抜粋文:
★ ★ ★

東洋医学での「肝」の働きは西洋医学での肝臓の働きと似ている部分もありますが、全然似ていない部分もかなりあります。
東洋医学での肝は、肝臓の部分機能や血液循環の調節機能の他に自律神経系・情動活動に関連する中枢神経系・運動神経系・視覚系の一部もつかさどっているという考えがあります。
・肝は疏泄をつかさどる
肝は気を体の隅々にまで行き渡らせる機能があります。これは、情緒を安定させて精神状態を安定的に保つこと、視床下部や自律神経系の機能によって全身の各機能を円滑に行われ
るように保つことにあたります。
・肝は血を蔵する
肝は血を貯蔵して必要に応じて供給・消費する機能があります。自律神経系を介して血管を収縮・弛緩させて体内の血液量を調節することにあたります。
・肝は筋をつかさどる
肝は運動神経系の調節をつかさどっています。筋膜や腱の緊張・運動を弛緩・制御することことで肝は筋をつかさどっています。
・肝は目に開竅する
肝は自律神経系の調節などの作用によって視覚の一部をつかさどっています。よって肝の機能異常は視覚・目にも影響が出やすいと考えられています。
30代女性
ここ半年で体重が10㎏増加し、病院で肝機能に障害があると診断された。
肝臓の数値をよくするために漢方薬を処方されて1か月飲んだところ数値が少し改善。
漢方と併用して鍼治療を行えばさらに回復が見込めるのではとのことで来院された。
もともとアトピー体質で、肝機能が低下するとアトピーもひどくでる。
症状が強いときはかゆみで夜眠れない日もある。
肝臓の数値と、アトピー肌の改善を鍼治療で行い体質改善をしたい。

★ ★ ★

(保存データ)

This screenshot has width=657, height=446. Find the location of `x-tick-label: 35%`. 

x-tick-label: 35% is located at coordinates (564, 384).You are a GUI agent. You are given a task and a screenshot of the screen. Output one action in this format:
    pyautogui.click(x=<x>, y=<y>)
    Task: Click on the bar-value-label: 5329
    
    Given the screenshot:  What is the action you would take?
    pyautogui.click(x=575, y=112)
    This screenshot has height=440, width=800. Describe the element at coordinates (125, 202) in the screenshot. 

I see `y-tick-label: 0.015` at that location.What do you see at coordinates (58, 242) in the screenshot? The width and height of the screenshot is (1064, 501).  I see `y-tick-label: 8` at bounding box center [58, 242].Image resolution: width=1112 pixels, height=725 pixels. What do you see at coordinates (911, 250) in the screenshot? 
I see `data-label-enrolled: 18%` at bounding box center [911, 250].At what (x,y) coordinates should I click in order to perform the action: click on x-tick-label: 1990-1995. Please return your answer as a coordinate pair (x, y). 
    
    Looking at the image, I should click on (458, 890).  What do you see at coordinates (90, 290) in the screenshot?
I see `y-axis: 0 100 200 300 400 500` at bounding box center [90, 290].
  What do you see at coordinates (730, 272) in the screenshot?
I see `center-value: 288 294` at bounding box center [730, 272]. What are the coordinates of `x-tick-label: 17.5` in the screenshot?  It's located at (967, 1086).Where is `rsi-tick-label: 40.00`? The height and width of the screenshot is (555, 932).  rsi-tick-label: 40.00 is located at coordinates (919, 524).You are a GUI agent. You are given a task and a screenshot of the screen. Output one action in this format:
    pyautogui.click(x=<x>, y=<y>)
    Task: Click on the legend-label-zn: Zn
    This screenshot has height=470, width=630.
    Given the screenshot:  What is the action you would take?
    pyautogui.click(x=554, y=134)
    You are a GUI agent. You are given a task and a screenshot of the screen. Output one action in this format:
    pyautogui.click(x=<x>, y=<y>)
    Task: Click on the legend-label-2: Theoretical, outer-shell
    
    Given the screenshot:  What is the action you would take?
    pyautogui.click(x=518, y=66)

★ ★ ★

課題について:
東洋医学の「肝」に関する抜粋文について答えてください。
1. 肝が血を蔵する機能は、何を介して血管を収縮・弛緩させることにあたるとされていますか？
2. 30代女性の体重は、ここ半年でどれだけ増加しましたか？
3. 漢方薬を1か月飲んだ結果、肝臓の数値はどうなりましたか？
このデータは参照しなくてかまいません。

回答:
1. 自律神経系
2. 10㎏
3. 少し改善した